The reason, of course, is that Tottenham can also count upon the precious talent of Dele Alli, another brilliant attacking midfielder, but yet another completely different type of playmaker. Alli is more of a space invader than a creator, someone who looks to cause havoc with his late running in beyond lone striker Harry Kane, rather than someone who drops deep into midfield to dictate play.
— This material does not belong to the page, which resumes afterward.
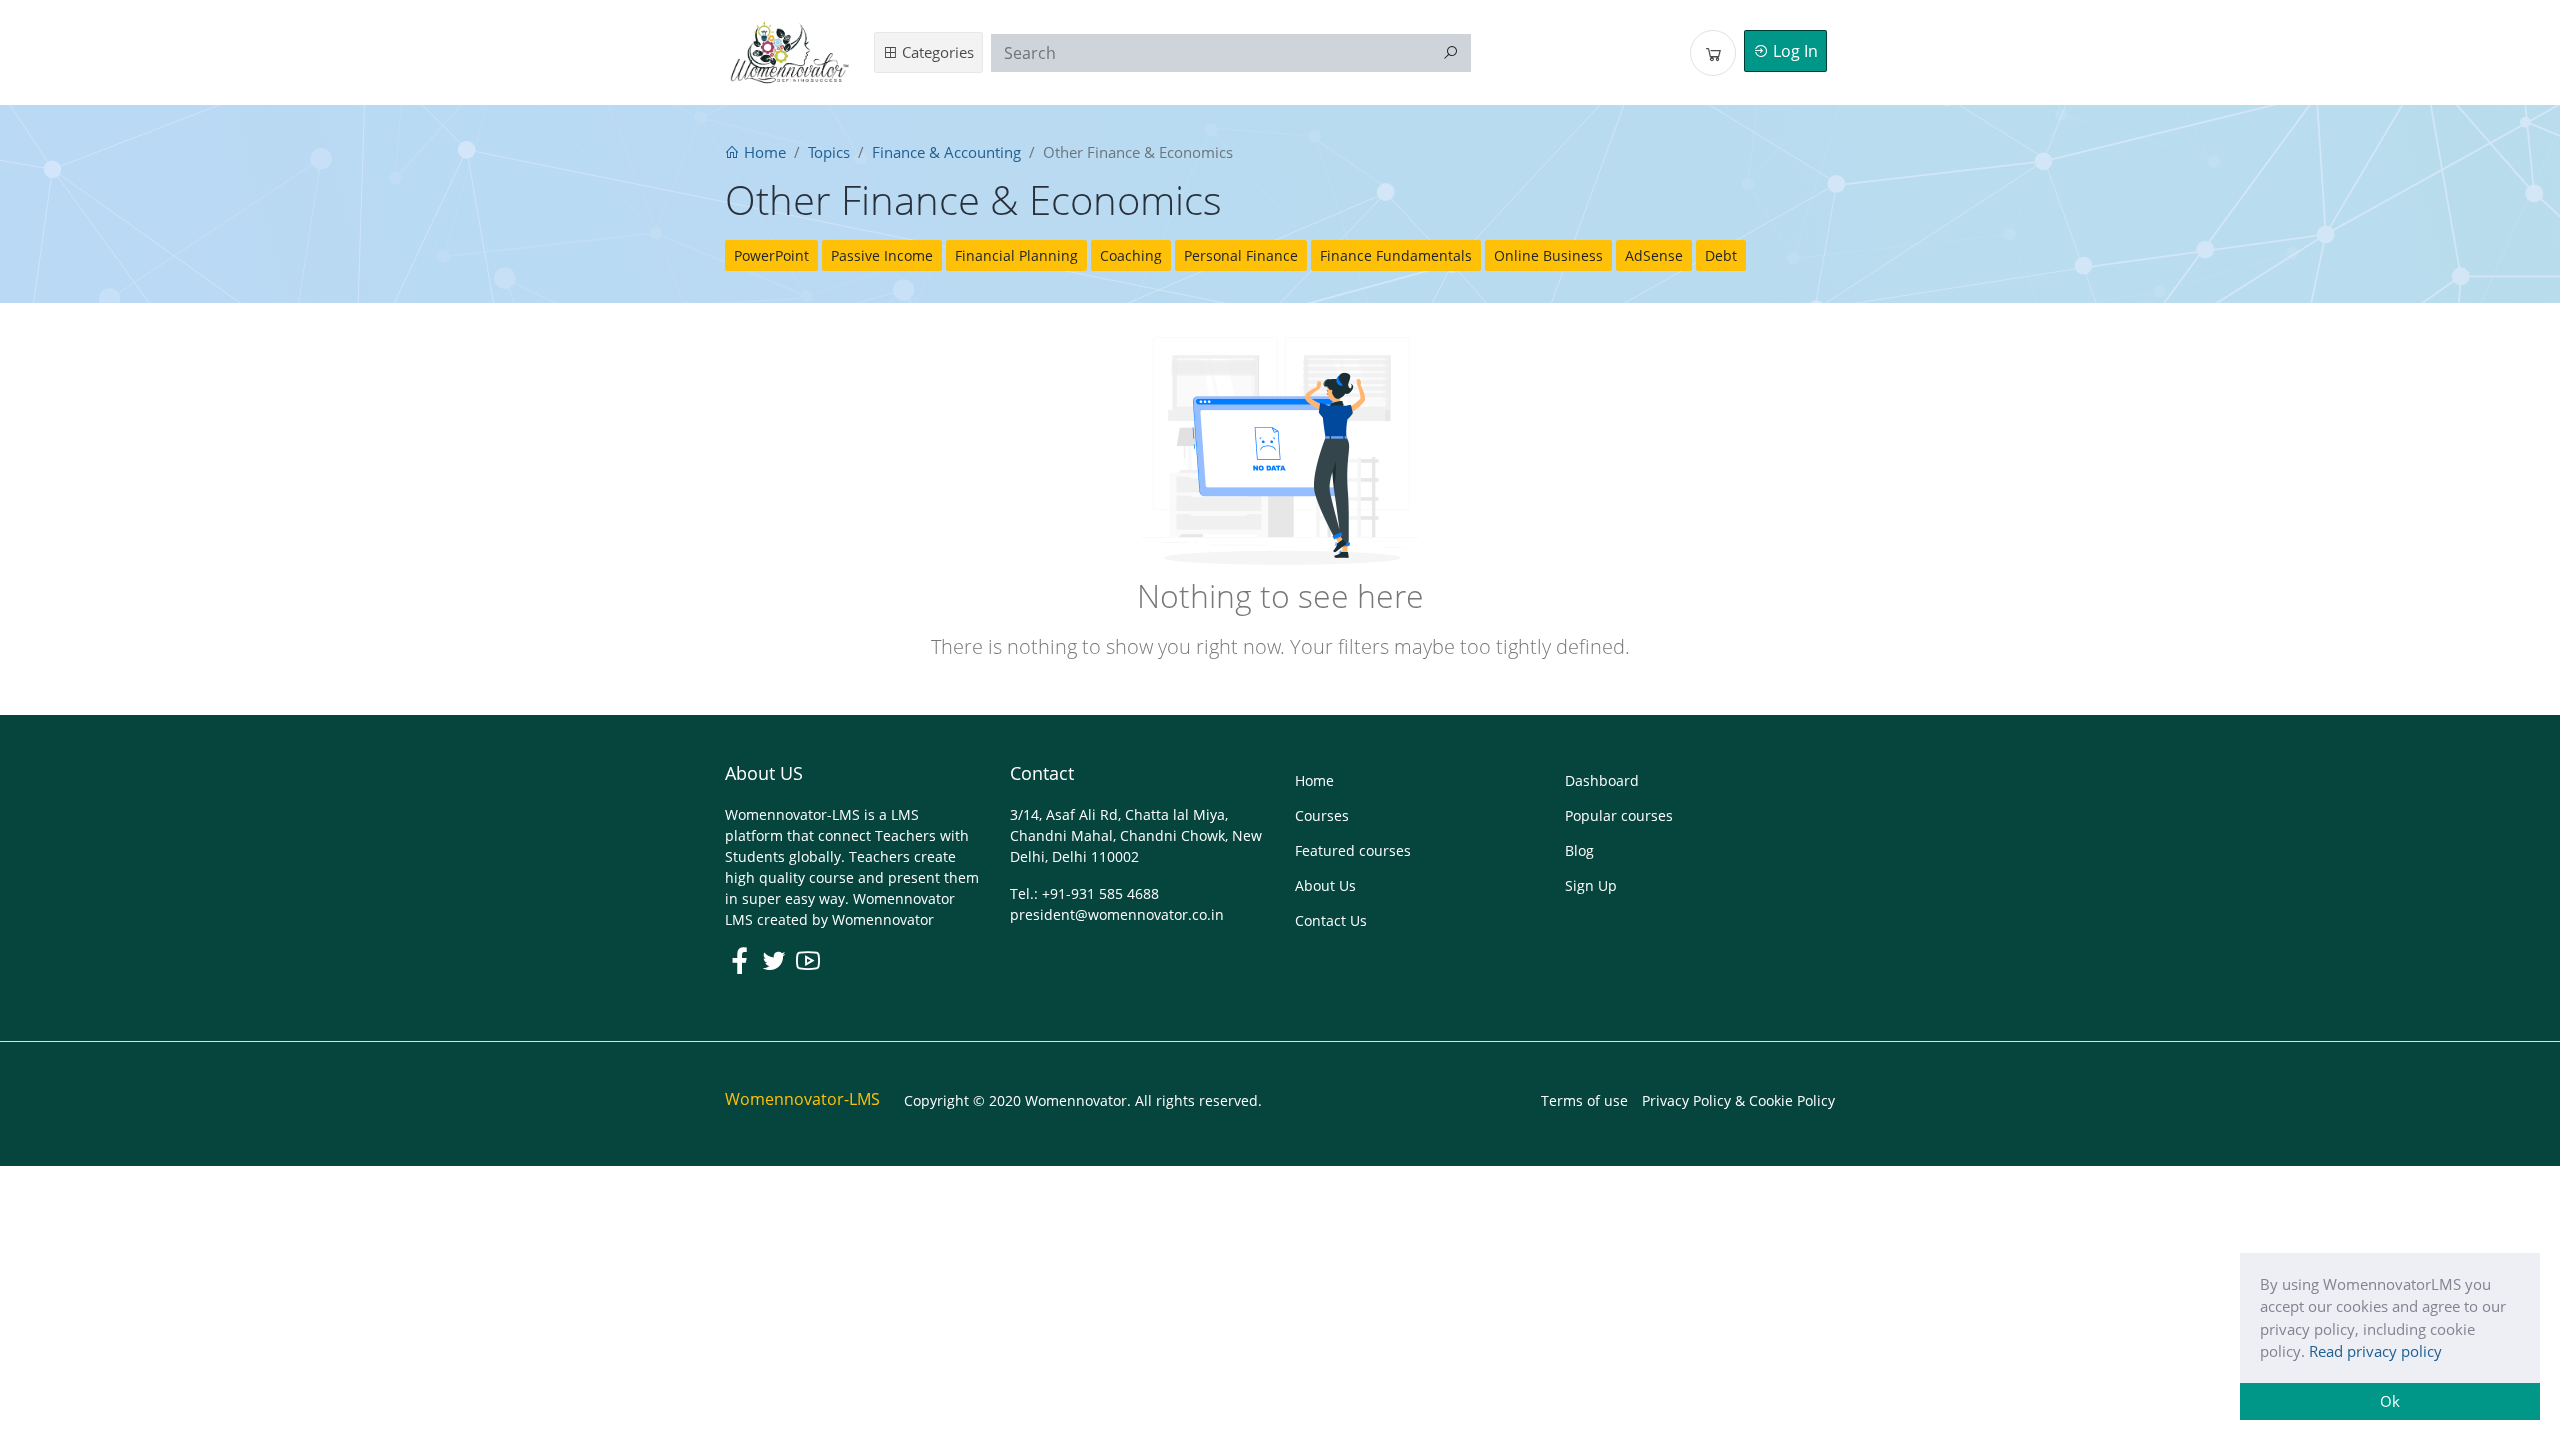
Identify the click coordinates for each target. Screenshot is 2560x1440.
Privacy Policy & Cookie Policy (1738, 1100)
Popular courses (1619, 815)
Indeed, while sometimes fielded deeper in midfield or occasionally out on the left by Pochettino in his first Spurs campaign, Alli has been shifted increasingly farther up the pitch, and into zones where he essentially has become a second striker.
Of course, the combination of Eriksen and Alli’s different styles was precisely what allowed Tottenham to unlock Chelsea’s defence the last time they met, in Tottenham’s comprehensive 2-0 victory back in January, when Conte’s side had previously looked almost unbeatable.
Pochettino replicated Conte’s 3-4-3 system, used Eriksen drifting inside from the right and Alli storming forward from the left. Spurs’ two goals were almost identical; Eriksen exploited the space in front of Gary Cahill, dinked a cross over the Chelsea defence for Alli, who rose above Cesar Azpilicueta to head home. It’s rare to see two such similar goals in the same game, although that combination isn’t necessarily representative of Spurs’ play. Eriksen has assisted Alli on only one other occasion this season but has set up both Harry Kane and Son Heung-Min for goals on four occasions each.
The key to Saturday’s semifinal will probably be about how often the sides can work the ball into these players between the lines. Neither are blessed with much outright creativity in conventional midfield positions, with the pairings of N’Golo Kante and Nemanja Matic, and Victor Wanyama and Mousa Dembele, largely being about mobility, physicality and ball-winning quality rather than incision. Indeed, it’s arguably that there’s more ball-playing expertise from David Luiz and Jan Vertonghen.
Therefore, it may largely be about spatial awareness and footballing intelligence from the aforementioned four playmakers — how much can they get on the ball and influence the game? On the back of Hazard’s inability to escape man-marking at Old Trafford last week, the sense that Tottenham’s defence is a currently a tighter unit than Chelsea’s, and the cleverness of Spurs’ two goals against Chelsea last time, Pochettino’s side might well be favourites.